Given recent interest in the tetrahydoisoquinoline-based scaffold (in particular, the methylsulfonyl analog MAT-POS-dd3ad2b5-4), it may be helpful to share some observations on protein structures for chromane-based ligands. The IC50 for MAT-POS-dd3ad2b5-4 does not to appear to have been uploaded (at least the last time I checked) and I’m assuming, based on notes associated with the FRA-DIA-6238d354 submission, that it is about 100 nM. I’ll mention @alphalee @frankvondelft @JohnChodera @londonir @mc-robinson @edgriffen in case these observations are of interest.
The puckering of the chromane ring appears to differ according to whether or not the configuration of the chiral center has been ‘locked’ by quaternization. This can be seen in a graphic showing the crystallographic ligands from X11612 (crystallographic ligand: MAT-POS-b3e365b9-1 ; ‘unlocked’ configuration) and X12207 (crystallographic ligand: EDJ-MED-e4b030d8-13; configuration ‘locked’ by methyl substituent).
Here’s a graphic showing an analogous difference and in this case the ligand for which the configuration is ‘locked’ by the methoxy substituent (PET-UNK-29afea89-2) is from the P0157 structure).
Sulfonamide nitrogen is typically pyramidal and the C-S tends to be anti with respect to the nitrogen ‘lone pair’. Here’s a graphic showing predicted bound conformations for the S enantiomer of MAT-POS-dd3ad2b5-4 (‘unlocked’ configuration) and PET-UNK-9bf1291a-1 (‘locked’ configuration). ‘Locking’ the configuration makes the S-C vector point in the opposite direction and this has implications for design.

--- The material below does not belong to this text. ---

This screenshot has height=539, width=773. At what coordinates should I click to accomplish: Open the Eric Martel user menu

Really interesting Pete, do you have any insights into the energy difference between the two sulfonamide conformations? We have the methoxy tetrahydroisoquinoline sulfonamide in progress for synthesis, though it is non-trivial.
I should have pointed out that the sulfonamide models were generated by allowing each tetrahydroisoquinoline to ‘inherit’ the puckering of the chromane from which it was derived and I don’t have any real insights at this point. I think that the puckering of the tetrahydroisoquinoline will be a more of an issue for sulfonamide library design (with a view to increasing potency) than if tetrahydroisoquinoline sulfonamides are seen primarily as a means to improve ADMET characteristics. My view from examining proposed binding modes for the methylsulfonyl and acetyl tetrahydroisoquinolines in the context of the protein structure is that structural elaboration from the tetrahydroisoquinoline nitrogen would be unlikely to result in useful potency gains. The pdb files associated with the PET-UNK-9bf1291a (methoxy-locked) and PET-UNK-162c14b2 (unlocked) submissions include proposed binding modes for both methylsulfonyl and acetyl tetrahydroisoquinolines.

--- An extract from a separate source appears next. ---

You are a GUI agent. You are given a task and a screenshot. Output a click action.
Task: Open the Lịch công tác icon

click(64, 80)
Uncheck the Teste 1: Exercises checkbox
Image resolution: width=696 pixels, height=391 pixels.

One question is whether the project leadership would be prepared to nominate a candidate with an ‘unlocked’ chiral center next to a carbonyl group (I’m not sure how this would be viewed by regulators in the light of thalidomide). I would be nervous about an ‘unlocked’ chiral center and, given that the configuration can be locked with methyl (EDJ-MED-e4b030d8-13) or methoxy (PET-UNK-29afea89-2) without compromising potency, it would seem perverse proceed with an ‘unlocked’ chiral center.